> **WHAT IS REQUIRED**: Nothing but the lines from the start of the entries below through the line containing "Presidente de la AME (70, 530)" should appear in the answer, copied exactly and free of pictures.

Stored data entries:

================================

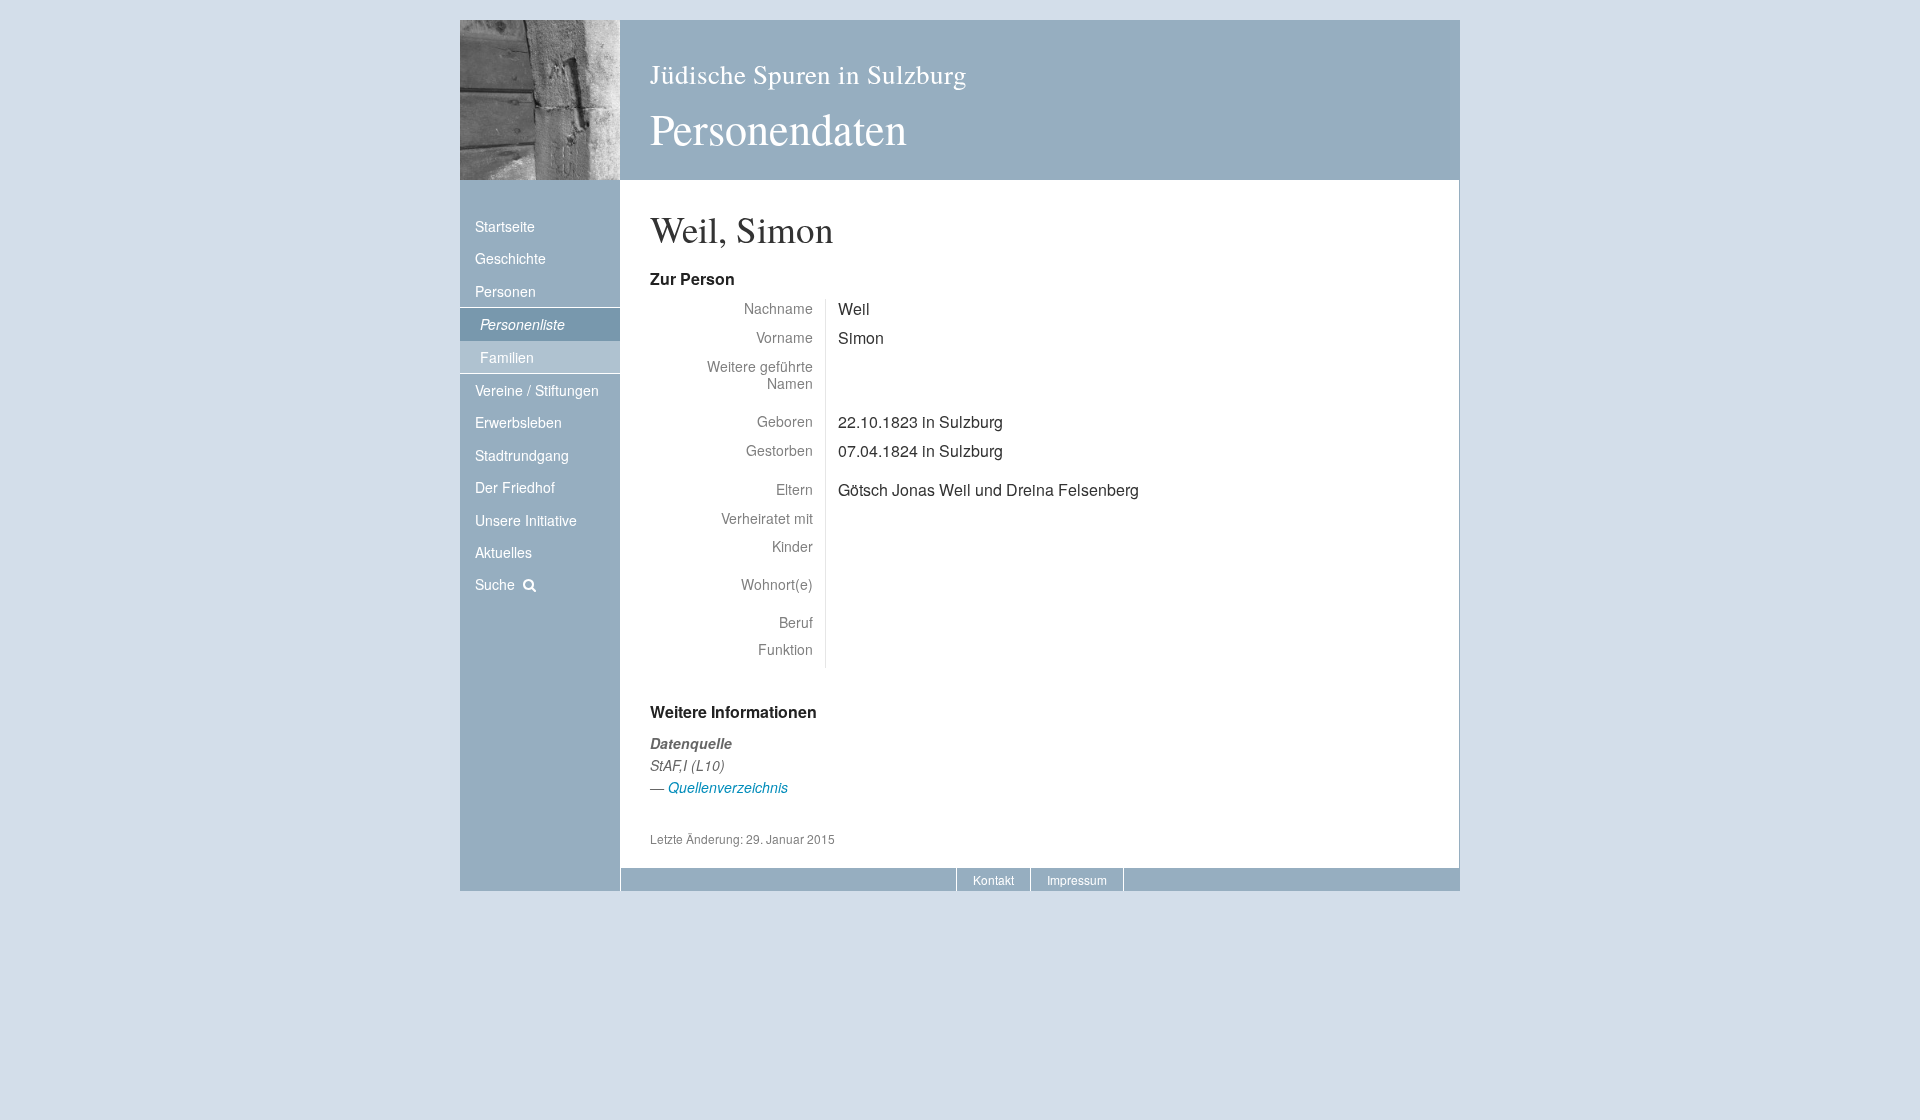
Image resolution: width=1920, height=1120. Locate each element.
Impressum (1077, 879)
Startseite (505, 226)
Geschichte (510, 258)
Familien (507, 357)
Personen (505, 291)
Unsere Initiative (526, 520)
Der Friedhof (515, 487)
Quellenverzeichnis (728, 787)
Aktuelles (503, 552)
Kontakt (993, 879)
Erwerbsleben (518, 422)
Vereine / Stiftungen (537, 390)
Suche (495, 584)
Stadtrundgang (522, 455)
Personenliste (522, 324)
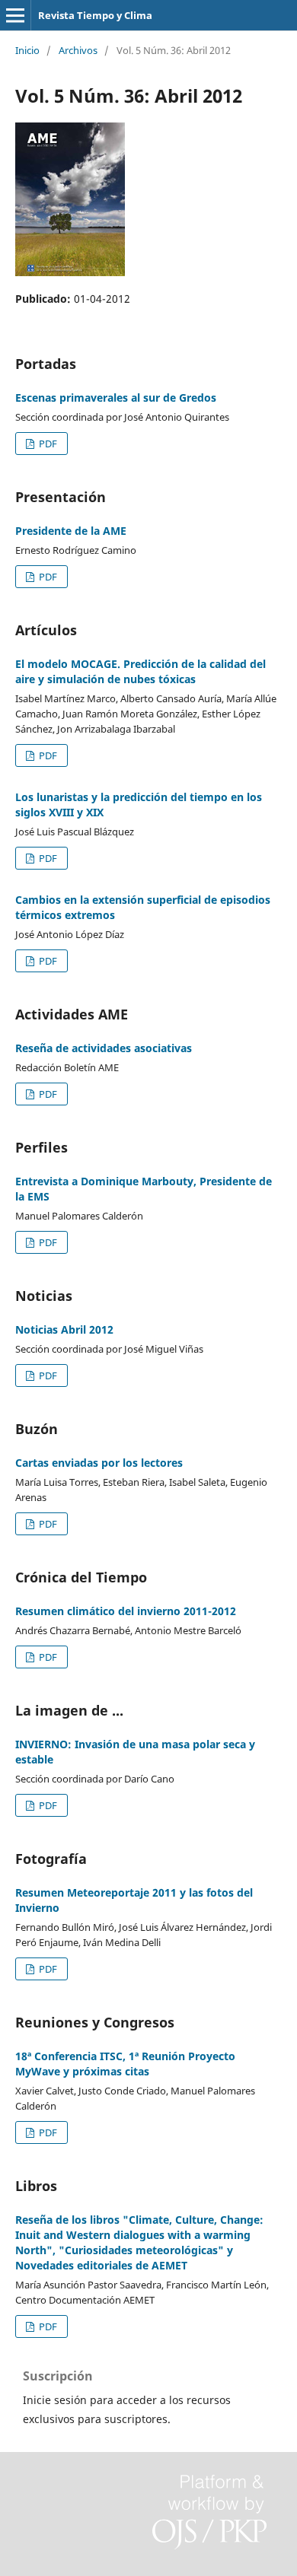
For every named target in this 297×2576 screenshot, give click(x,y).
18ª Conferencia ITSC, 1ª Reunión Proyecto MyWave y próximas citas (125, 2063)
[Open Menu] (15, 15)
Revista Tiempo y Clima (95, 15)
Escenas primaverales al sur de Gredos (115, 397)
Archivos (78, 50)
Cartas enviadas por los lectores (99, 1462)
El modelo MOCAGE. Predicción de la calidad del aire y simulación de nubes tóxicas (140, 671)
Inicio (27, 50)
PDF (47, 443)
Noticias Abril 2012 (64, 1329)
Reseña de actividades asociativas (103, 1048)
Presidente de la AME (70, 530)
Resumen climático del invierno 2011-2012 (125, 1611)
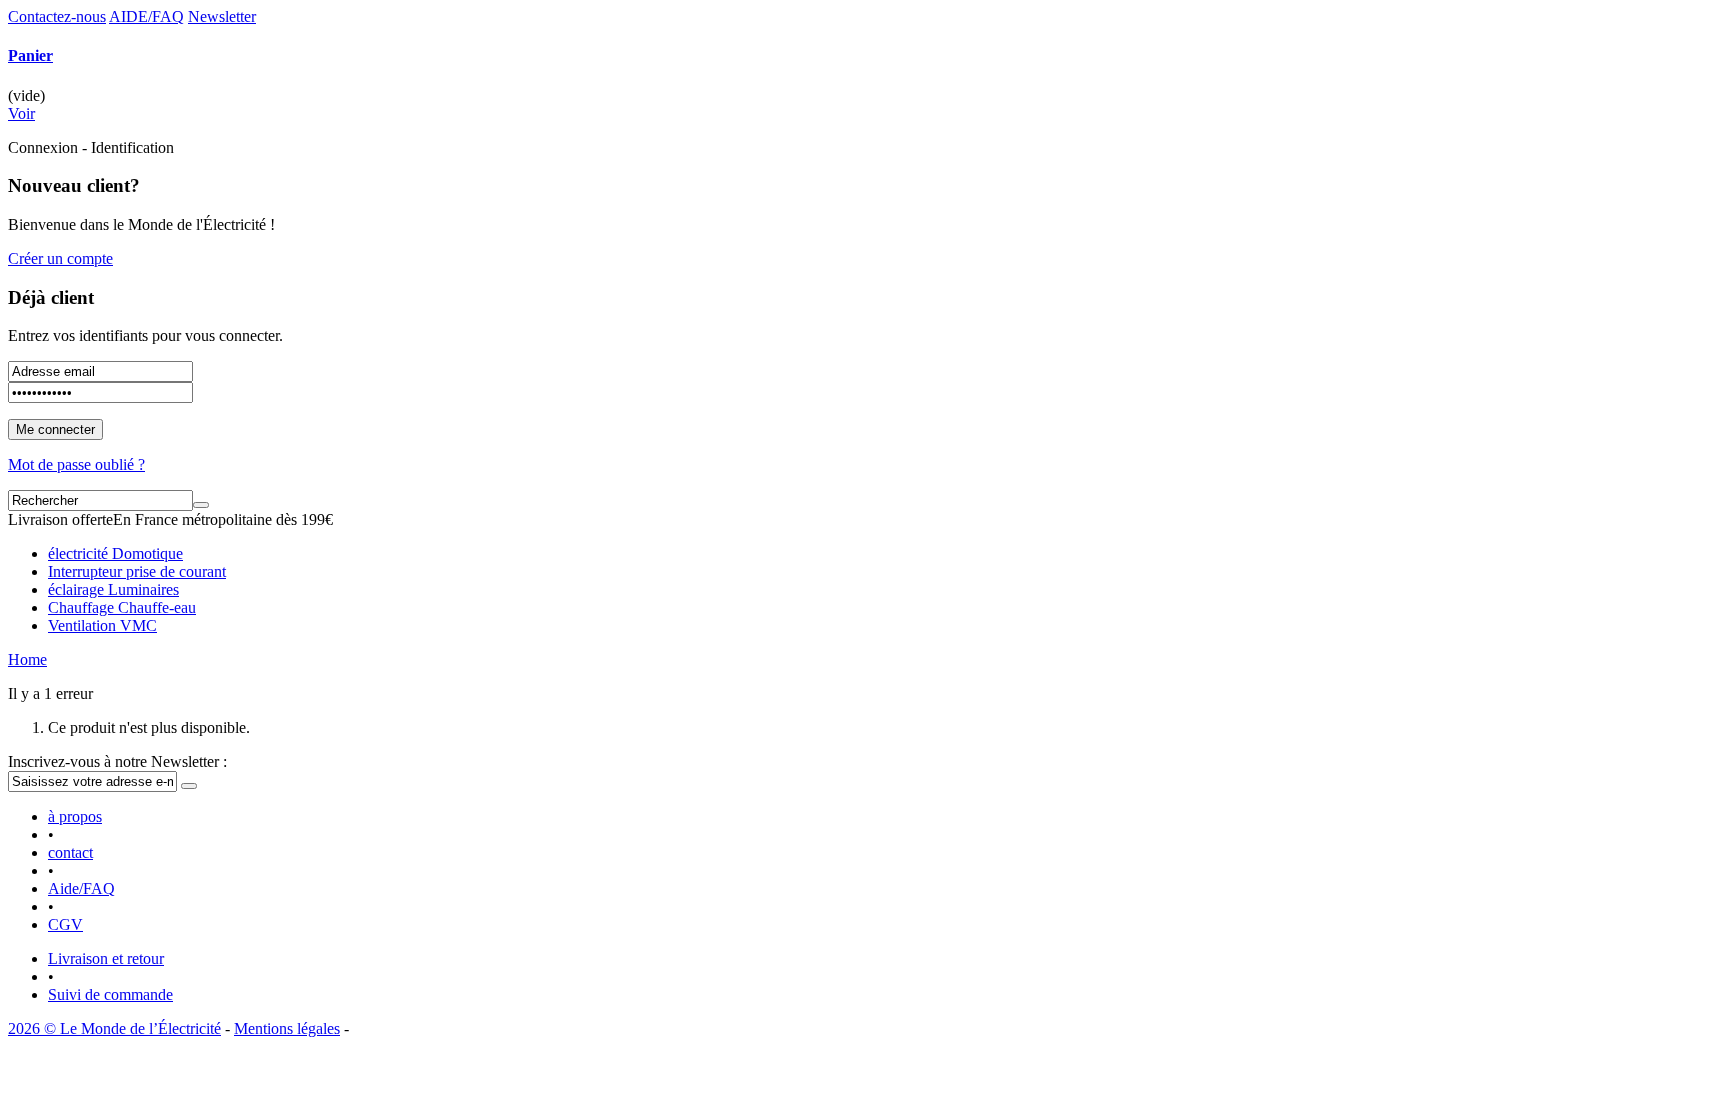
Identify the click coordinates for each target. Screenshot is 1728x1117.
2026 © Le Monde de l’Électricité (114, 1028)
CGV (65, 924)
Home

================================

> **ANSWER TO THIS PROBLEM**:
Image resolution: width=1920, height=1120. Locate each element.
Impressum (1077, 879)
Startseite (505, 226)
Geschichte (510, 258)
Familien (507, 357)
Personen (505, 291)
Unsere Initiative (526, 520)
Der Friedhof (515, 487)
Quellenverzeichnis (728, 787)
Aktuelles (503, 552)
Kontakt (993, 879)
Erwerbsleben (518, 422)
Vereine / Stiftungen (537, 390)
Suche (495, 584)
Stadtrundgang (522, 455)
Personenliste (522, 324)
For every named target in this 297×2576 screenshot, give click(x,y).
18ª Conferencia ITSC, 1ª Reunión Proyecto MyWave y próximas citas (125, 2063)
[Open Menu] (15, 15)
Revista Tiempo y Clima (95, 15)
Escenas primaverales al sur de Gredos (115, 397)
Archivos (78, 50)
Cartas enviadas por los lectores (99, 1462)
El modelo MOCAGE. Predicción de la calidad del aire y simulación de nubes tóxicas (140, 671)
Inicio (27, 50)
PDF (47, 443)
Noticias Abril 2012 (64, 1329)
Reseña de actividades asociativas (103, 1048)
Presidente de la AME (70, 530)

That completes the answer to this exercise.